__SELECTED EXTRACT__.

■ ■ ■

Abbreviations: BS, bare soil • ESR, electron spin resonance • O + V/M + C, oat + vetch/maize + cowpea • M + C, maize + Cajanus (Cajanus cajan) • SOM, soil organic matter • TOC, total organic C • TN, total N

	INTRODUCTION

TOP ABSTRACT INTRODUCTION MATERIAL AND METHODS RESULTS AND DISCUSSION SUMMARY AND CONCLUSIONS REFERENCES

 
SOIL ORGANIC MATTER decomposition rates are nearly five times greater in warm, wet tropical and subtropical regions than under temperate conditions (Sanchez and Logan, 1992). Decomposition rate differences are higher in agricultural soils where soil aggregation and SOM physical stability decrease with increased soil disturbance (i.e., tillage) (Carter et al., 1998). Consequently, SOM losses equivalent to one half of the natural pools have been observed within a 10-yr period in the tropics because of biological oxidation and erosion (Tiessen et al., 1994). The rapid SOM shortage results in decline of soil quality and crop productivity, bringing negative social and environmental implications.

The study and implementation of soil conservation management systems in southern Brazil began in the 1980s to reduce widespread soil degradation and erosion. Tillage intensity reduction and the use of cropping systems that maximize residue addition to soil surface have been efficient agricultural practices to maintain or increase SOM (Bayer et al., 2000a,b,c). The rate of SOM accumulation depends on inherent soil and regional climatic characteristics, such as texture, mineralogy, and temperature (Bayer, 1996; Alvarez and Lavado, 1998). SOM accumulation rates as high as 1 Mg C ha^-1 yr^-1 have been reported in the warm, wet subtropical regions of Brazil under no-tillage and with cropping systems using cover crops (Bayer, 1996).

There are 2.2 million hectares under the no-tillage system in Rio Grande do Sul State, southern Brazil (Denardin et al., 1997), representing about 28% of the State's total cultivated area. Nearly 6 million hectares were under the no-tillage system in the whole country during the 1996–1997 growing season (Saturnino and Landers, 1997). The use of no-tillage system has increased mainly within the last decade, and a significant contribution towards reducing soil CO₂ emissions is anticipated (Bayer et al., 2000c).

Soil conservation management systems probably increase both labile (young, light, coarse and particulate) and humified SOM fractions at different rates. Studies developed under cold or semiarid climatic conditions have determined that SOM changes occur primarily in the labile fractions (Janzen et al., 1998; Chan, 1997). In these regions, particulate SOM represents 50% of total SOM (Franzluebbers and Arshad, 1997; Chan, 1997).

■ ■ ■

__ACTIVITIES__.
**A.** In the passage on soil organic matter, copy out word for word the part that opens with the words containing "The study and" and closes with "crops (Bayer, 1996).".
**B.** According to the passage on soil organic matter, how much greater are decomposition rates in warm, wet tropical and subtropical regions than under temperate conditions?
**C.** Write the next part of the passage on soil organic matter, picking up after its final sentence.

■ ■ ■

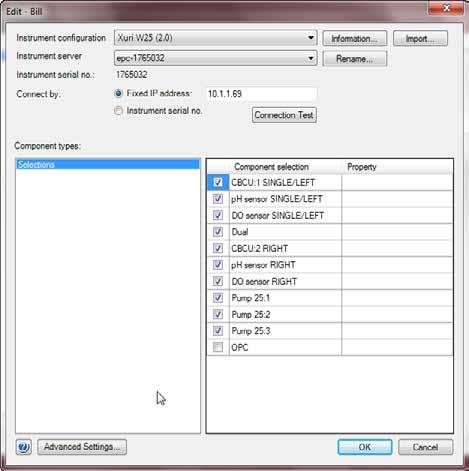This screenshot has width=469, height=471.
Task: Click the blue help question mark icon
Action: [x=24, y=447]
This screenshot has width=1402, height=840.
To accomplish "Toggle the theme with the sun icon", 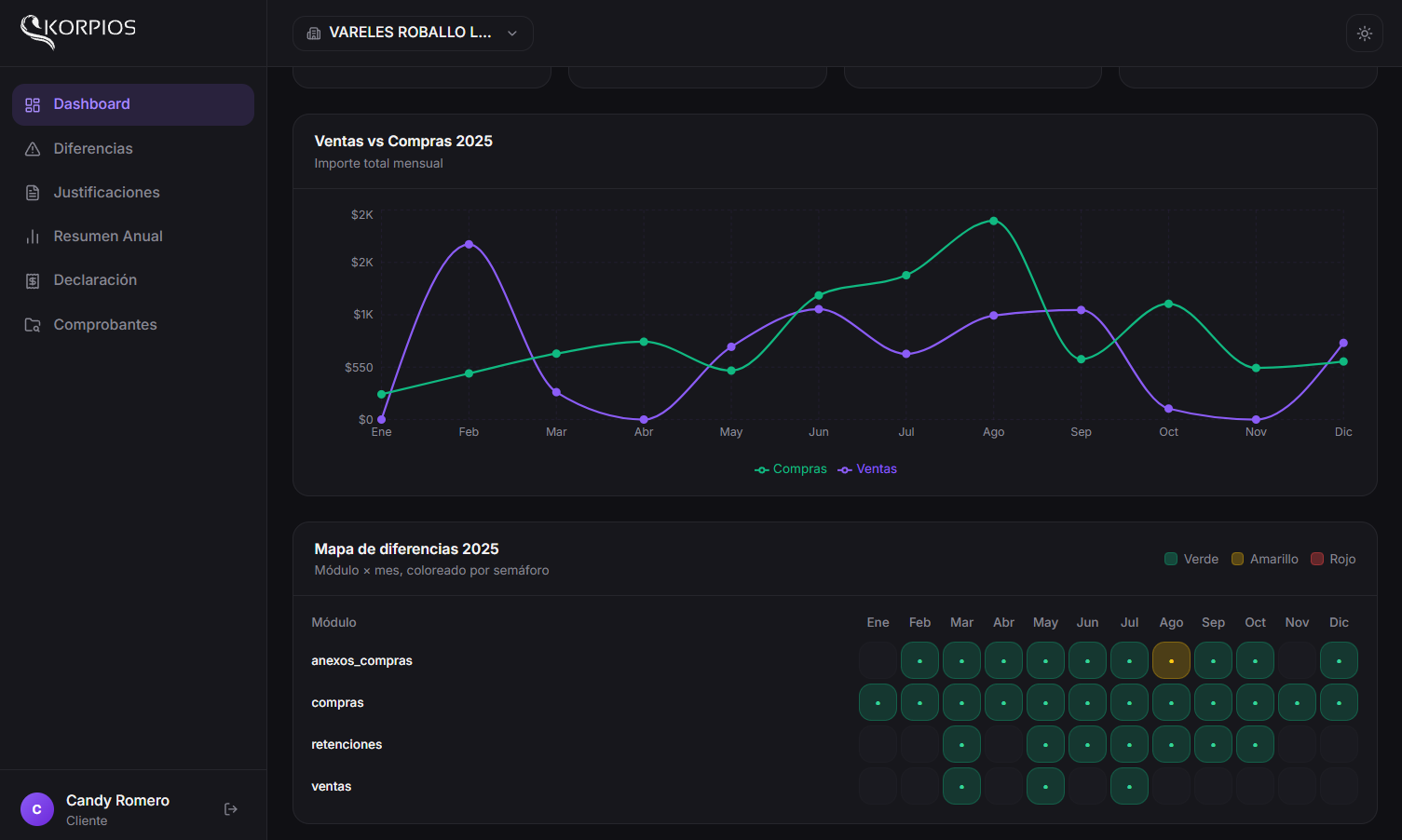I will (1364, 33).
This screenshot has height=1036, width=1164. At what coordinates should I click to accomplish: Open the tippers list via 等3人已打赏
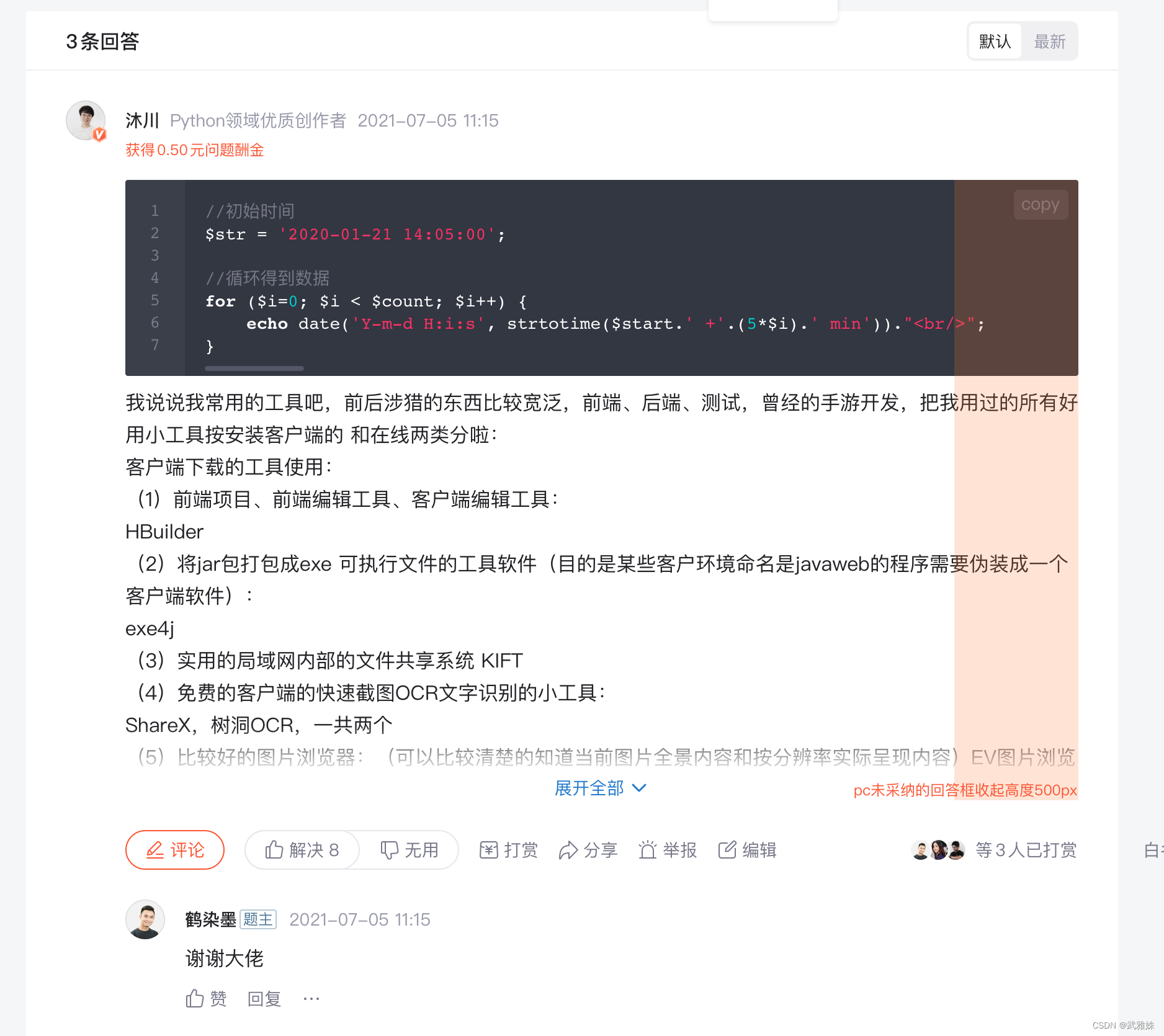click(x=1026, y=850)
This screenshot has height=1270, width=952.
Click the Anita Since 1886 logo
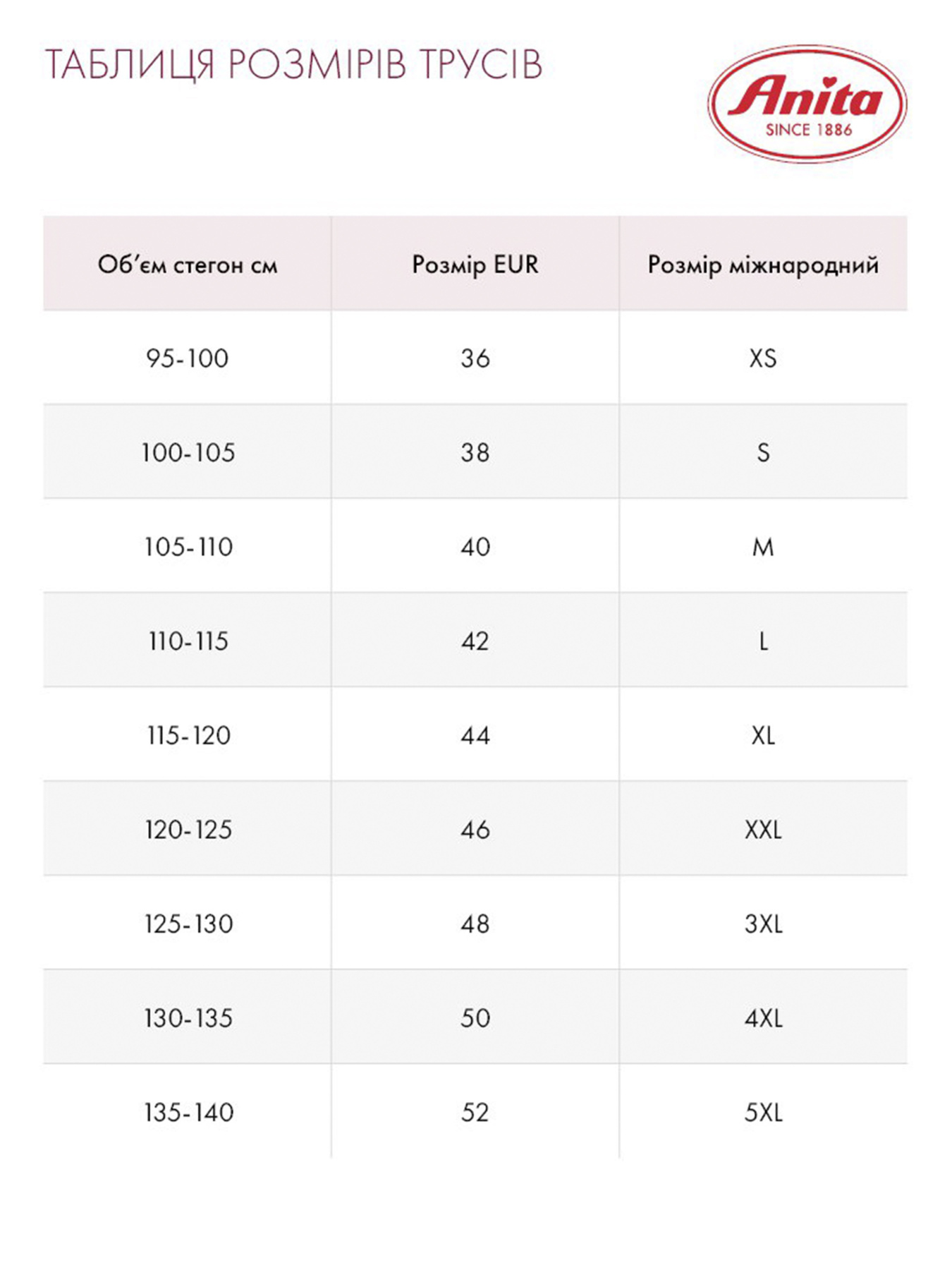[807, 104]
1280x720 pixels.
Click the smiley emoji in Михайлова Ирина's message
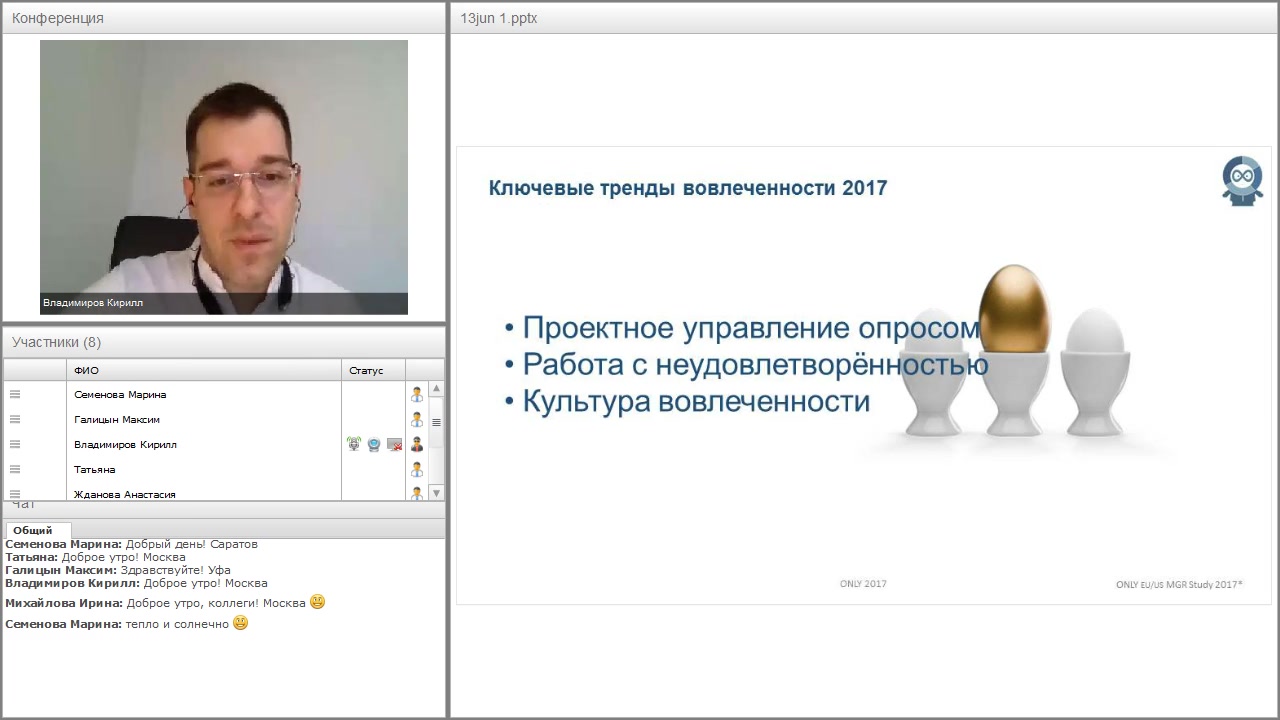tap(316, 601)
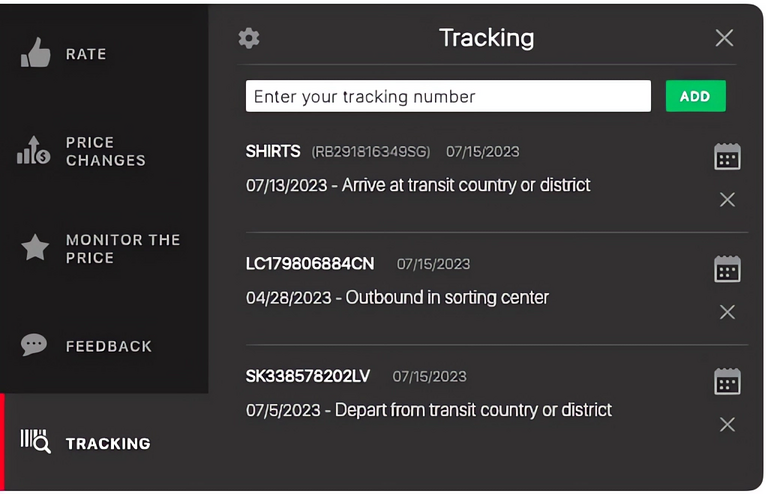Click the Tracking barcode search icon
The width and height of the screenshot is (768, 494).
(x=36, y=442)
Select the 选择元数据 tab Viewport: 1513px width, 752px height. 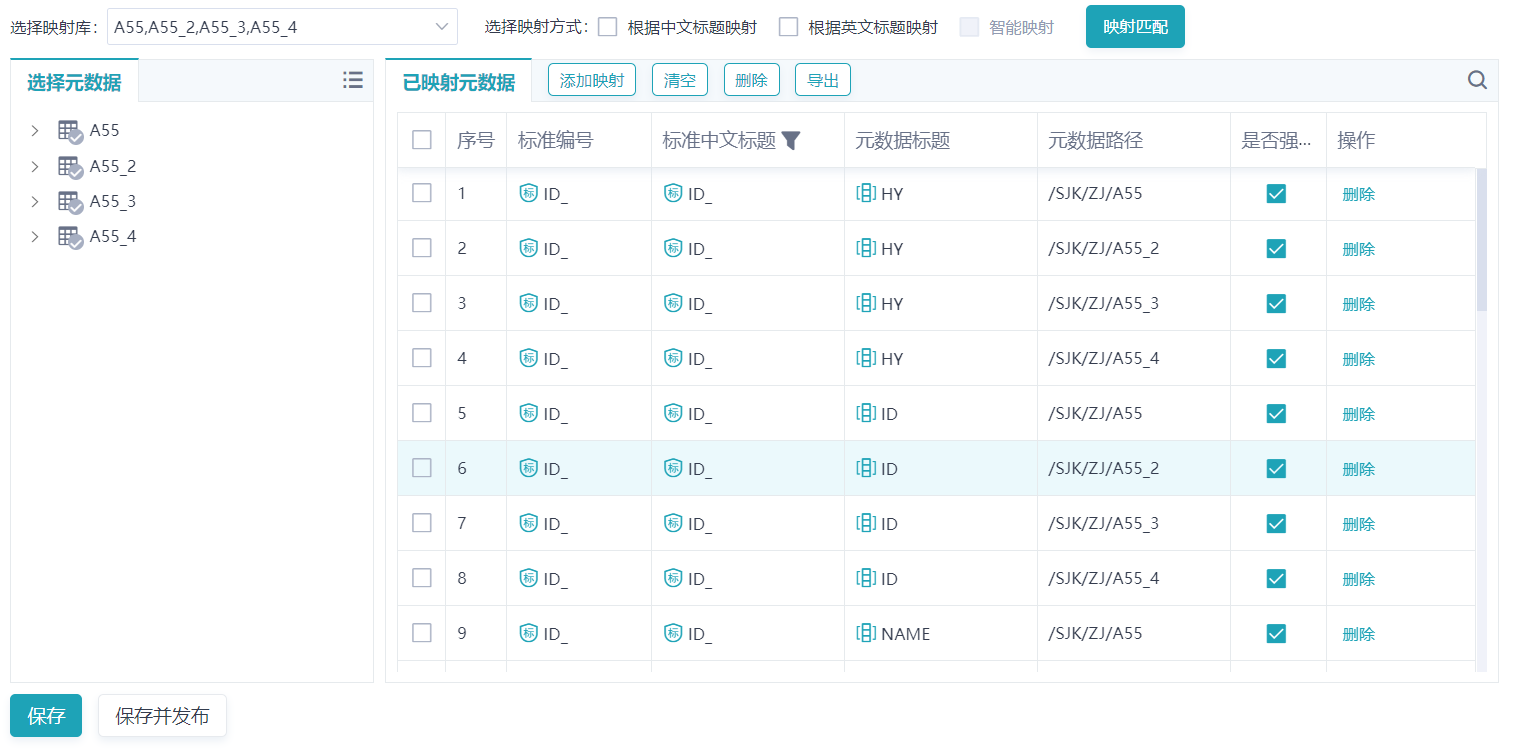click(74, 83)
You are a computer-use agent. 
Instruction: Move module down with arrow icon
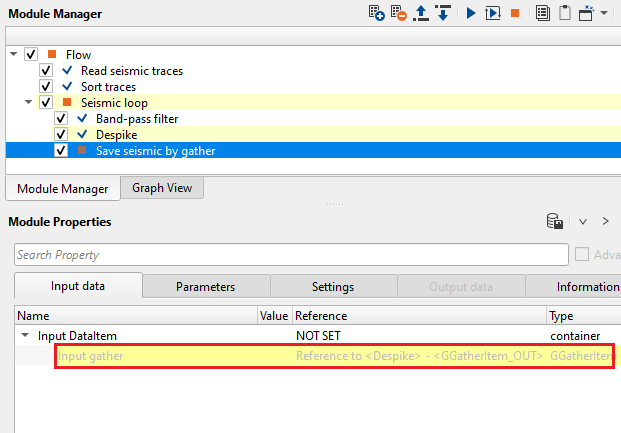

■ ■ ■

__NUMBERED RESPONSES__.
**A.**
The study and implementation of soil conservation management systems in southern Brazil began in the 1980s to reduce widespread soil degradation and erosion. Tillage intensity reduction and the use of cropping systems that maximize residue addition to soil surface have been efficient agricultural practices to maintain or increase SOM (Bayer et al., 2000a,b,c). The rate of SOM accumulation depends on inherent soil and regional climatic characteristics, such as texture, mineralogy, and temperature (Bayer, 1996; Alvarez and Lavado, 1998). SOM accumulation rates as high as 1 Mg C ha^-1 yr^-1 have been reported in the warm, wet subtropical regions of Brazil under no-tillage and with cropping systems using cover crops (Bayer, 1996).

**B.** They are nearly five times greater.

**C.**
The particulate SOM pool is smaller in warm, wet climates than under temperate conditions because of restrictions imposed by greater biological activity. We hypothesize that, in tropical and subtropical soils, interaction with variably charged minerals can result in high recalcitrance of mineral-associated SOM to biological decomposition, with this fraction being higher under conservation management systems than the particulate SOM fraction. To test this hypothesis, we conducted a study to (i) evaluate the long-term (12-yr) effects of three no-till cropping systems on C and N pools in particulate and mineral-associated SOM in a sandy clay loam Acrisol under southern Brazilian subtropical conditions; and (ii) identify the relationship of Fe oxides and kaolinite concentrations with mineral-associated SOM stability.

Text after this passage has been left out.